» **Exercises**:
(A) Which two books by Liz Gilbert does the passage on self-love name?
(B) In the quoted dog scenario within the passage on self-love, what ways of mistreating the frightened dog are you asked whether you would do? List them all.
(C) Extend the passage on self-love from where it stops.

» **Passage shown**:

------------

Click on the link above for this vitally important and approachable piece by Liz Gilbert (‘Eat, Pray, Love’ and ‘Big Magic’) on how to make sense of the – so difficult for so many – idea of loving yourself:-
“Pretend you’ve just adopted that dog from a kill shelter. You don’t know anything about this animal’s history – and you don’t need to know. You can see she’s been abused, and she’s afraid of being abandoned or hurt again. Now imagine this: It’s your first night home alone with that dog, and she’s trembling in fear. How would you treat her? Would you scream at her and tell her she’s an idiot? Would you kick her? Would you lock her in a dark room all alone? Would you starve her or let her binge-eat a bunch of garbage? Would you let her stay in an environment where other dogs attack her every day?”
The writer had a conversation with someone at the weekend about ‘self esteem’ and ‘self love’. He said he could make little headway with the idea of ‘improving’ his ‘low self esteem’, but was much more able to engage with the idea of connecting with/loving his animal. It struck us both that there is a key distinction: the idea of ‘raising self esteem’ starts with the idea that we are not acceptable as we are, and need to get ourselves somewhere else (‘higher self esteem’); by contrast, loving ourselves requires no movement – indeed the essential element is that we simply love whatever needs loving, in whatever condition, right now, just as we are.

------------

» **Records**:

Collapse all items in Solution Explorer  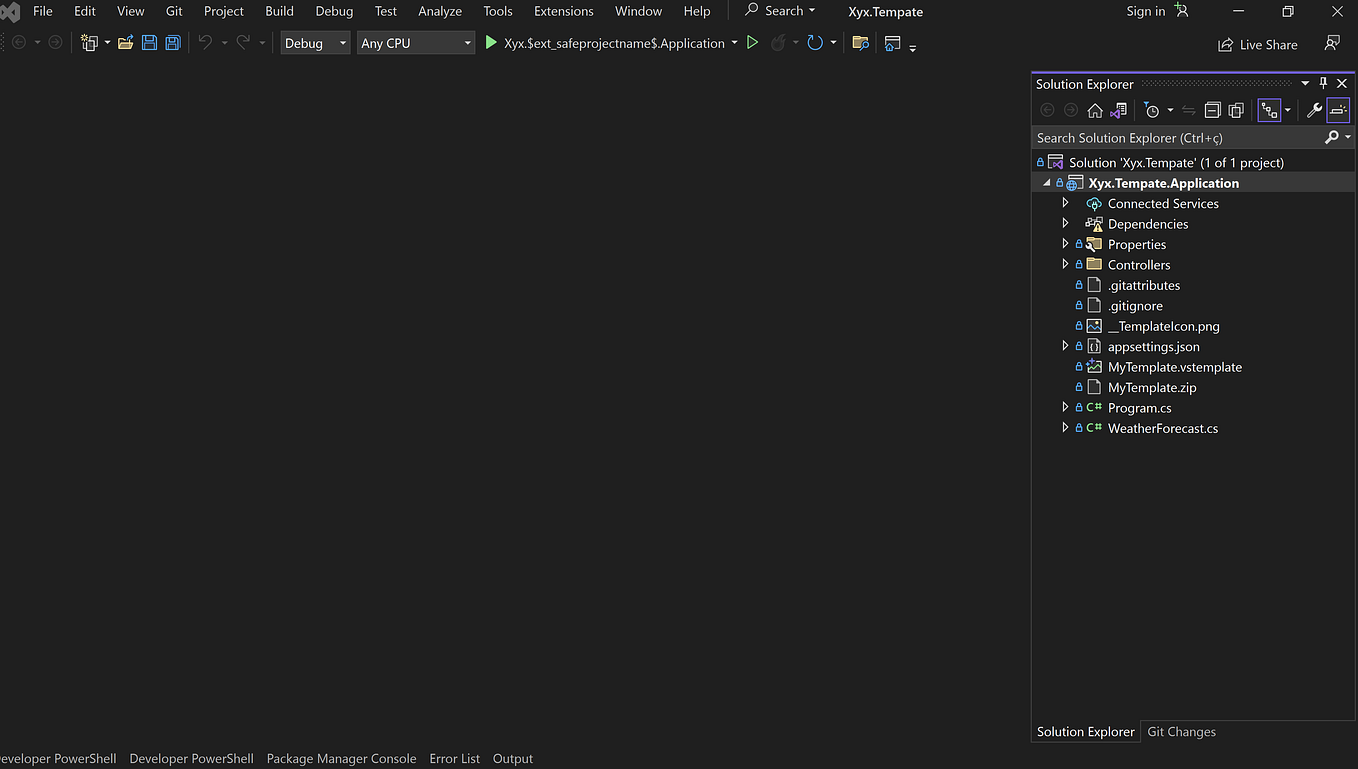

------------

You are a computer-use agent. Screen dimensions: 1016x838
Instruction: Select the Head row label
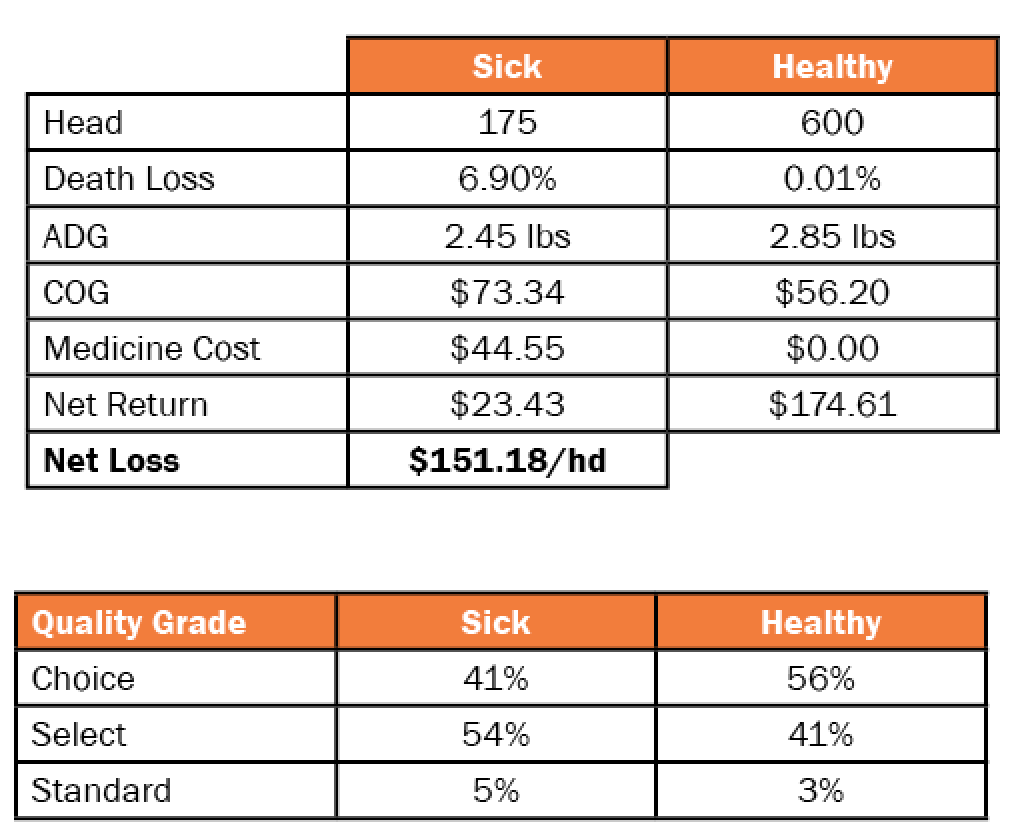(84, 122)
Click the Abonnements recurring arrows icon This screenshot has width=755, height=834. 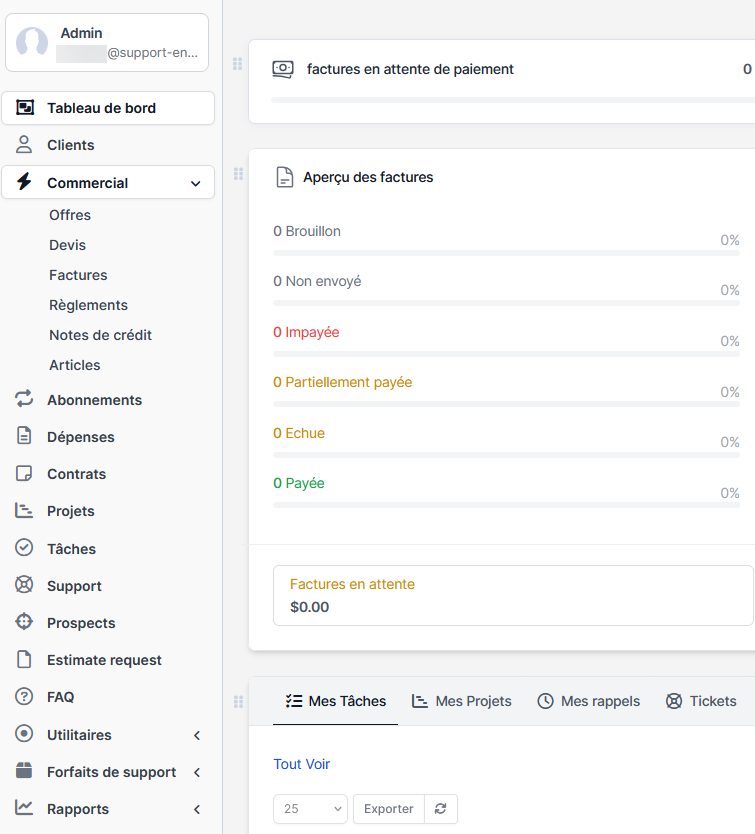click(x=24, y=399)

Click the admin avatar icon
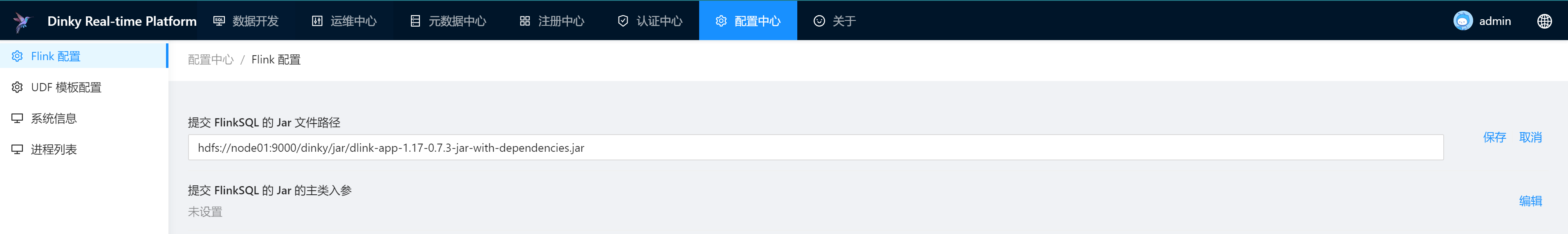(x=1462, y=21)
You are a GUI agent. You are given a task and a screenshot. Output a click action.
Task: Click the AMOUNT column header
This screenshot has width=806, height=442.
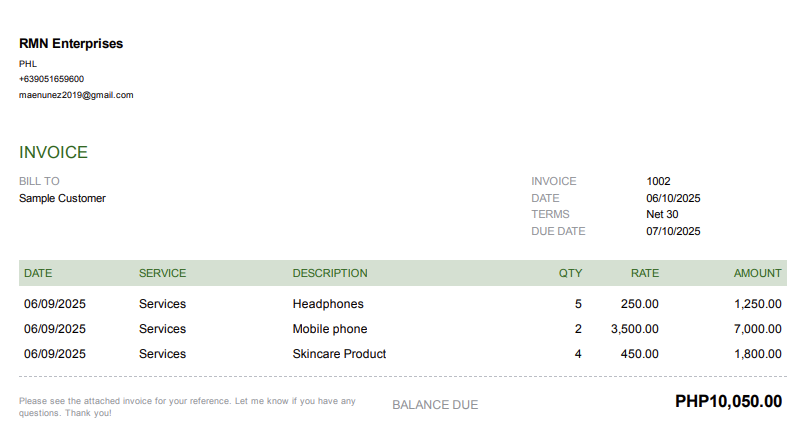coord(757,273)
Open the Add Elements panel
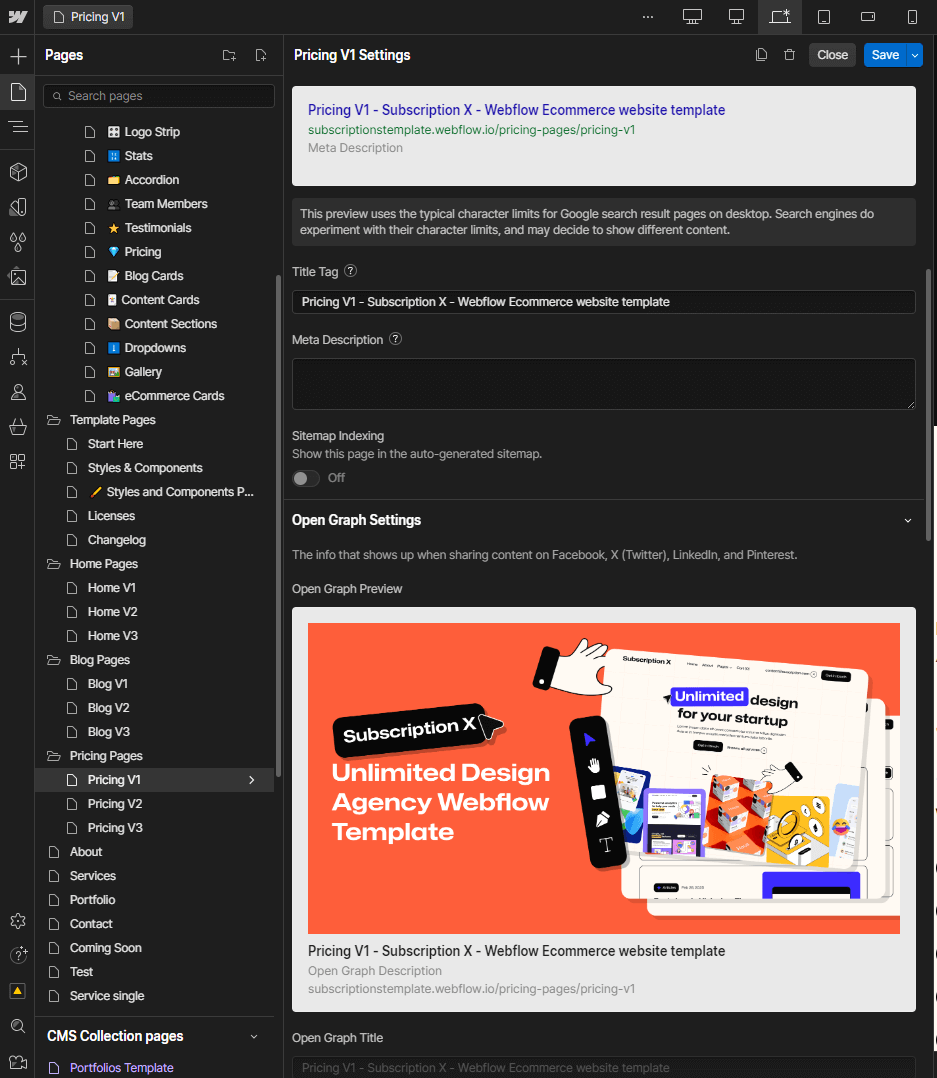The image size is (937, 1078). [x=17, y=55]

------------

» **Solved tasks**:
(A) 'Eat, Pray, Love' and 'Big Magic'.

(B)
- Scream at her and tell her she's an idiot
- Kick her
- Lock her in a dark room all alone
- Starve her or let her binge-eat a bunch of garbage
- Let her stay in an environment where other dogs attack her every day

(C)
Ironically, this is far more likely to allow us to expand and grow, than any amount of self help (or therapeutic help) designed to ‘raise self esteem’. And, of course, that perception connects into the heart of the person centred approach:-
“I find I am more effective when I can listen acceptantly to myself, and can be myself. I feel that over the years I have learned to become more adequate in listening to myself; so that I know, somewhat more adequately than I used to, what I am feeling in any given moment … One way of putting this is that I feel I have become more adequate in letting myself be what I am. It becomes easier for me to accept myself as a decidedly imperfect person, who by no means functions at all times in the way in which I would like to function. This must seem to some like a very strange direction in which to move. It seems to me to have value because the curious paradox is that when I accept myself just as I am, then I change.”